At the center of the bus stop issue in the city is the Federal Highway Administration’s recent finding that the city violated the 1964 Civil Rights Act by refusing to allow the RTA to extend a bus route to the Mall at Fairfield Commons. The act requires any entity that receives federal funds may not discriminate by race, creed or ethnicity. The proposed moratorium would not include the Greater Dayton Regional Transportation Authority’s request the council denied in 2011, according to Stephen McHugh, city attorney.

The government gave the city 90 days to comply and “rehear the application for the three proposed bus stops submitted by the RTA in 2010/2011” under its 2000 bus stop ordinance, according to the June 26 letter of finding.

“This (moratorium) will give us time to get with our consultant to work through the process,” Mayor Vicki Giambrone said in making the motion, which passed unanimously.

Adam Levin, a Washington, D.C., lawyer who has represented the city in the issue, told the council because the city receives federal money, it is obligated to follow federal law. If the city does not comply by the deadline, it stands to lose millions of dollars in federal highway funding.

Levin said the city could appeal the highway administration’s finding. An appeal of the decision could cost, “well into six figures,” Levin said.

“The finding went to the secretary (of the Department of Transportation). The federal government is watching this closely,” he told council.

Such an appeal could take from nine months to 16 months. While the city is appealing the finding, it still may have to comply with the finding.

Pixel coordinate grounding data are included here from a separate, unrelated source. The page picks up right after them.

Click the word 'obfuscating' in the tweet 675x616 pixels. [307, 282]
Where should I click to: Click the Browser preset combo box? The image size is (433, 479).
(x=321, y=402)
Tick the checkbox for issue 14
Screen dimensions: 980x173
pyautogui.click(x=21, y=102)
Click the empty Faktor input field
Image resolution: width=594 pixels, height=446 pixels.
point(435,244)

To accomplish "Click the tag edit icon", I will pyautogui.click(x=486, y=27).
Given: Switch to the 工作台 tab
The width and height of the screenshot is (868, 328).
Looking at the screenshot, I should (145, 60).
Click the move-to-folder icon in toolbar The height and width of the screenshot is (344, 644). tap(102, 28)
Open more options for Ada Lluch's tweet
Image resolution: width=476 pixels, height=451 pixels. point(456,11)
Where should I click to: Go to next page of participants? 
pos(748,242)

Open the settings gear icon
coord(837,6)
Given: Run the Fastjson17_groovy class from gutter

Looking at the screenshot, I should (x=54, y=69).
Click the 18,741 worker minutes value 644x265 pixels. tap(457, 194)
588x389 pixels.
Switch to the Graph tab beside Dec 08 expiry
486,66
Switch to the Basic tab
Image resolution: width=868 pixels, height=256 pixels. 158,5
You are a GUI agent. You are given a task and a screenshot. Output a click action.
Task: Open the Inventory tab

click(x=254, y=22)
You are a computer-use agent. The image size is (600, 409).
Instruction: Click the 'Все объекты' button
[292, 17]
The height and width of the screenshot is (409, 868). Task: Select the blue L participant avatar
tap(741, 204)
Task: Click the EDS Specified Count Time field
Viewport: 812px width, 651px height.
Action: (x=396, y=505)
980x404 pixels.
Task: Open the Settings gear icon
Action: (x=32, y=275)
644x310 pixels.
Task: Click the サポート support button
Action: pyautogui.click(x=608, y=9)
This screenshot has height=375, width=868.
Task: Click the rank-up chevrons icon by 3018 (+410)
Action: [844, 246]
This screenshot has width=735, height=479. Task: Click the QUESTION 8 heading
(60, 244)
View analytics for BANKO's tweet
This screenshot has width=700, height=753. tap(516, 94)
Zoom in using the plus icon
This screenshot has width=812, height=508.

“You will need to consider the chances of success, the time involved, the cost, the resources it will take, and the distraction and publicity that an appeal would involve,” Levin said.

Giambrone said Levin was brought to the council meeting “in the spirit of full transparency” about the general facts of the dispute and the information available to council members.

In 2010, city staff had approved the RTA proposal to extend a route to the Pentagon Boulevard area with three bus stops as the proposal conformed to the city’s 2000 bus stop ordinance. The RTA said it wanted to expand the route to give public transit customers — many of whom are minorities or disabled — access to the mall, nearby medical facilities and employment opportunities.

Council members, after polling constituents, said a vast majority of the residents they heard from were opposed to expanding the bus route. The council then added 19 more criteria for the RTA to meet — including video surveillance cameras and police call boxes at all stops, heated and air-conditioned shelters, billing RTA for police services, and requiring a $150,000 deposit from RTA in case new traffic signals were needed because of the stops — to gain approval.

Eleven of those criteria went beyond the scope of the ordinance, according to the highway administration, and the city presented no evidence that they were needed.